Re: Using quicksort and a merge step to significantly improve on tuplesort's single run "external sort"

Поиск
Список
Период
Сортировка
От Heikki Linnakangas
Тема Re: Using quicksort and a merge step to significantly improve on tuplesort's single run "external sort"
Дата
Msg-id 55B9CB7B.7070204@iki.fi
обсуждение исходный текст
Ответ на Using quicksort and a merge step to significantly improve on tuplesort's single run "external sort"  (Peter Geoghegan <pg@heroku.com>)
Ответы Re: Using quicksort and a merge step to significantly improve on tuplesort's single run "external sort"  (Simon Riggs <simon@2ndQuadrant.com>)
Re: Using quicksort and a merge step to significantly improve on tuplesort's single run "external sort"  (Peter Geoghegan <pg@heroku.com>)
Список pgsql-hackers
On 07/30/2015 04:05 AM, Peter Geoghegan wrote:
> Patch -- "quicksort with spillover"
> =========================
>
> With the attached patch, I propose to add an additional, better "one
> run special case" optimization. This new special case "splits" the
> single run into 2 "subruns". One of the runs is comprised of whatever
> tuples were in memory when the caller finished passing tuples to
> tuplesort. To sort that, we use quicksort, which in general has
> various properties that make it much faster than heapsort -- it's a
> cache oblivious algorithm, which is important these days. The other
> "subrun" is whatever tuples were on-tape when tuplesort_performsort()
> was called. This will often be a minority of the total, but certainly
> never much more than half. This is already sorted when
> tuplesort_performsort() is reached. This spillover is already inserted
> at the front of the sorted-on-tape tuples, and so already has
> reasonably good cache characteristics.
>
> With the patch, we perform an on-the-fly merge that is somewhat
> similar to the existing (unaffected) "merge sort" TSS_FINALMERGE case,
> except that one of the runs is in memory, and is potentially much
> larger than the on-tape/disk run (but never much smaller), and is
> quicksorted. The existing "merge sort" case similarly is only used
> when the caller specified !randomAccess.
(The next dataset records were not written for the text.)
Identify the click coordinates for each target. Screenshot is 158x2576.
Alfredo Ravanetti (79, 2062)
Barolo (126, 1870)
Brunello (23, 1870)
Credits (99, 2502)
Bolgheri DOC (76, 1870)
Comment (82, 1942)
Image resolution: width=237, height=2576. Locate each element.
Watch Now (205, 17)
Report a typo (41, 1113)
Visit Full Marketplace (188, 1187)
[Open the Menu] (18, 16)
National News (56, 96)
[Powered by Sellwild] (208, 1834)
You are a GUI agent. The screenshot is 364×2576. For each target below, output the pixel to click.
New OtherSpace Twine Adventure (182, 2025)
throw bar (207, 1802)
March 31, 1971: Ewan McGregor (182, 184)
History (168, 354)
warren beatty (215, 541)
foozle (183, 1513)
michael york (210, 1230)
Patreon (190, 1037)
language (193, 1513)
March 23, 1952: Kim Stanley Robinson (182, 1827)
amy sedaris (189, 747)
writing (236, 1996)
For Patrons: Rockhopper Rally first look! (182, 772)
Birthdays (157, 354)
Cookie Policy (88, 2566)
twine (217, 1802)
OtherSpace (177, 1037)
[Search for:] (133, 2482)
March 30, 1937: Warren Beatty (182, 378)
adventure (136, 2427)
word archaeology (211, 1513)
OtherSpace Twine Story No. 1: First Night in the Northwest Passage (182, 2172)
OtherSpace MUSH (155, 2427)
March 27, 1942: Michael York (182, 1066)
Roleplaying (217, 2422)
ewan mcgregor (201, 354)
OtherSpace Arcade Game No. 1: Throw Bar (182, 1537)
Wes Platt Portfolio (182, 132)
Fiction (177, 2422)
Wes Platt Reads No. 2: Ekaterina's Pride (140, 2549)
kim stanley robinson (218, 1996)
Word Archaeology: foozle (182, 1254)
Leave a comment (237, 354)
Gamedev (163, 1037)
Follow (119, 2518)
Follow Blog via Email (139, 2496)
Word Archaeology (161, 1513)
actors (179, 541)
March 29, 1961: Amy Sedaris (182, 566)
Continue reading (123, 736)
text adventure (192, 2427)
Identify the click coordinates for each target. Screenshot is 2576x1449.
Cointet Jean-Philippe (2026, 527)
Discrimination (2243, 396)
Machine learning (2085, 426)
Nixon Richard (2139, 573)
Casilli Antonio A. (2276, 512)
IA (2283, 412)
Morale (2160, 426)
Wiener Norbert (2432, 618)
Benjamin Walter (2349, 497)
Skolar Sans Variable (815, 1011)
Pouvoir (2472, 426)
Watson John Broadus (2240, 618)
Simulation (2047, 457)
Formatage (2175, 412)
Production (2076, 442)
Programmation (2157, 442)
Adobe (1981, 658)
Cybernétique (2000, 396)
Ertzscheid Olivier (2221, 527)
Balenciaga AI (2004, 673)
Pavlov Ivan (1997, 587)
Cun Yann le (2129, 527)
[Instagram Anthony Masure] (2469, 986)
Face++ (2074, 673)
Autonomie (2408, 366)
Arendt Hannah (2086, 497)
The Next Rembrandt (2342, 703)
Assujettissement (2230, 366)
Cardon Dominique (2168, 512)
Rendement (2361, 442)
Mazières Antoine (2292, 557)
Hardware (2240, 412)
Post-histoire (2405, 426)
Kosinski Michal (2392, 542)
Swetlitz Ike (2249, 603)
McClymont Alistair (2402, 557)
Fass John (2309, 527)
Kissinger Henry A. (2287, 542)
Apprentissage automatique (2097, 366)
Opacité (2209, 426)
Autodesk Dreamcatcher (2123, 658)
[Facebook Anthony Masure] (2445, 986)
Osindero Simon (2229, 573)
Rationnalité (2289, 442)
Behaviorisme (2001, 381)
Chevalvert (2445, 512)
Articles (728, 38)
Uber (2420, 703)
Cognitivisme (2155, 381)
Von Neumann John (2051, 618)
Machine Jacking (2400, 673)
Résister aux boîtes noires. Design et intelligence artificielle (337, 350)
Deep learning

Hmm. You don't really need to merge the in-memory array into the tape, 
as you know that all the tuples in the in-memory must come after the 
tuples already on the tape. You can just return all the tuples from the 
tape first, and then all the tuples from the array.

So here's a shorter/different explanation of this optimization: When 
it's time to perform the sort, instead of draining the in-memory heap 
one tuple at a time to the last tape, you sort the heap with quicksort, 
and pretend that the sorted heap belongs to the last tape, after all the 
other tuples in the tape.

Some questions/thoughts on that:

Isn't that optimization applicable even when you have multiple runs? 
Quicksorting the heap and keeping it as an array in memory is surely 
always faster than heapsorting and pushing it to the tape.

I think it'd make sense to structure the code differently, to match the 
way I described this optimization above. Instead of adding a new 
tuplesort state for this, abstract this in the logical tape code. Add a 
function to attach an in-memory "tail" to a tape, and have 
LogicalTapeRead() read from the tail after reading the on-disk tape. The 
rest of the code wouldn't need to care that sometimes part of the tape 
is actually in memory.

It should be pretty easy to support randomAccess too. If you think of 
the in-memory heap as a tail of the last tape, you can easily move 
backwards from the in-memory heap back to the on-disk tape, too.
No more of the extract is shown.